Na puxada rotina de treinamentos diários são cerca de sete horas em campo –trabalhando entre 250 a 400 tiros em dois períodos. Há, também, uma hora diária de academia, além de sessões de fisioterapia e massoterapia.

A transformação física do atleta acontece desde o Pan-Americano de 2019, em Lima. Ele ganhou a medalha de prata pesando 103 kg. Pouco mais de dois anos depois, após mudar radicalmente os hábitos alimentares com o auxílio de uma nutricionista, tinha 83 kg e exibia músculos.

Passou, também, a investir em períodos de preparação fora do país. Foi fundamental, especialmente, as experiências vividas na Coreia do Sul, considerada a maior referência da modalidade.

"Tive pequenos ajustes técnicos recentes, mudei muito na Coreia. Agora, o foco é mais físico, em ter força para manter o nível nas competições", diz.

A evolução foi confirmada com o título da etapa francesa do Mundial, em Paris, em junho do último ano.

Na final, assim como na Olimpíada, ele saiu atrás no placar, desta vez para o sul-coreano Kim Je Deok. Empatou e, no fim, garantiu a vitória ao acertar o centro do alvo, enquanto o adversário parecia sucumbir à pressão.

A liderança do ranking foi assegurada com o título inédito do torneio The Vegas Shoot –competição indoor (espaço fechado) em Las Vegas, nos Estados Unidos, com outros 66 competidores. A vitória o alçou a 290,5 pontos, somente 0,5 a mais do que o segundo colocado, o sul-coreano Kim Woojin.

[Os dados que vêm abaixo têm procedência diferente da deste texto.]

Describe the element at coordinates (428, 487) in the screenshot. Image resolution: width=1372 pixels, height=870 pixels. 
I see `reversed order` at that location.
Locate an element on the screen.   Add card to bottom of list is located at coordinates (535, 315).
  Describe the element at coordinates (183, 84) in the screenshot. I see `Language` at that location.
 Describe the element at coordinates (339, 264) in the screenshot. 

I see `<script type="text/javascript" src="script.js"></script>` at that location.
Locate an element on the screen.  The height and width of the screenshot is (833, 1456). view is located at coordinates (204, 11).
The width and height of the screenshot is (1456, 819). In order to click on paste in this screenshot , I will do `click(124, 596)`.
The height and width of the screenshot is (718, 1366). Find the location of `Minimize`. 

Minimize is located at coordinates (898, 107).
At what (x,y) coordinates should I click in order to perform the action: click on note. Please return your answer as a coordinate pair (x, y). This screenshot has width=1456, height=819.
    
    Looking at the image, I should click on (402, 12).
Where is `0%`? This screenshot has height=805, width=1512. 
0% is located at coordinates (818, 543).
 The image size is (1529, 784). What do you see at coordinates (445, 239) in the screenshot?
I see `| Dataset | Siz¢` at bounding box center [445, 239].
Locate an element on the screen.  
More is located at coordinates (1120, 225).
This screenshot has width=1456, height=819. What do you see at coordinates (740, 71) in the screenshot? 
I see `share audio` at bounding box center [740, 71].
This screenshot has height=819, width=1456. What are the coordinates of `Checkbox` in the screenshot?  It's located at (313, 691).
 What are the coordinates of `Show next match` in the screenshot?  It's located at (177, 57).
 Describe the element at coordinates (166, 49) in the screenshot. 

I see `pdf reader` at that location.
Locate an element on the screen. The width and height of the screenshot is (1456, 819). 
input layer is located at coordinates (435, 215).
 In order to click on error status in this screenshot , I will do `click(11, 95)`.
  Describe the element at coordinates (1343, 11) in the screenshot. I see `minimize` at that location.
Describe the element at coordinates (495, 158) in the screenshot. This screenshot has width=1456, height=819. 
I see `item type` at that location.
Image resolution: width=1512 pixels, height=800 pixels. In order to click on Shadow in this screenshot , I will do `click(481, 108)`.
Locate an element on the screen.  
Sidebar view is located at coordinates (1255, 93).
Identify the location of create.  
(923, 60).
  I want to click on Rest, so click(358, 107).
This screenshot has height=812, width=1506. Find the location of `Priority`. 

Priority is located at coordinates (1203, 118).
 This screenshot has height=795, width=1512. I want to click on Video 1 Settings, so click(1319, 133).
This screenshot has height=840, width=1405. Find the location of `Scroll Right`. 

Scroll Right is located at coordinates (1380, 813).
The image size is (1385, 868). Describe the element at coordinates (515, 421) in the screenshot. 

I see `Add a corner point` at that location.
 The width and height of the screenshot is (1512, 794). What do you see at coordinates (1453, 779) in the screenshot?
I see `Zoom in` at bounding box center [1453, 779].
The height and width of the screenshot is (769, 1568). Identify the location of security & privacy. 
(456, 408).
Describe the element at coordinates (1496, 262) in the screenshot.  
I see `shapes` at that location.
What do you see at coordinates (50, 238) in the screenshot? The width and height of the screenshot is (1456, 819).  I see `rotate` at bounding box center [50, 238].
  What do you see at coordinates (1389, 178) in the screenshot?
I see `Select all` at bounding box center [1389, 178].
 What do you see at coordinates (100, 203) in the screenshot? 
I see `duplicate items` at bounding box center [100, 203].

Visto desde muito jovem como um prodígio no esporte, D’Almeida pegou pela primeira vez em um arco em uma clínica da CBTArco em Maricá, em 2010, aos 12.

Quatro anos depois, confirmaria a enorme expectativa ao conquistar a medalha de prata nos Jogos Olímpicos da Juventude de Nanquim, na China, em 2014.

Ainda foi campeão mundial júnior, em 2015, e chegou a primeira Olimpíada, a do Rio-2016, com apenas 18 anos, ganhando o apelido de "Neymar arqueiro".

"Isso foi algo dos chineses, muito pela febre sobre o Neymar. Ficou no passado, ninguém mais me chama assim", afirma.

Neste ano, ele deve passar por um período de treinamentos na Turquia. Antes de Paris, o principal objetivo é a conquista de um inédito ouro no Pan-Americano de Santiago.

Mais preparado fisicamente e, principalmente, mentalmente, ele acredita que poderá em breve escrever ainda mais o próprio nome na história da modalidade. Desta vez, sem comparações com o jogador do Paris Saint-Germain. Será só Marcus D’Almeida.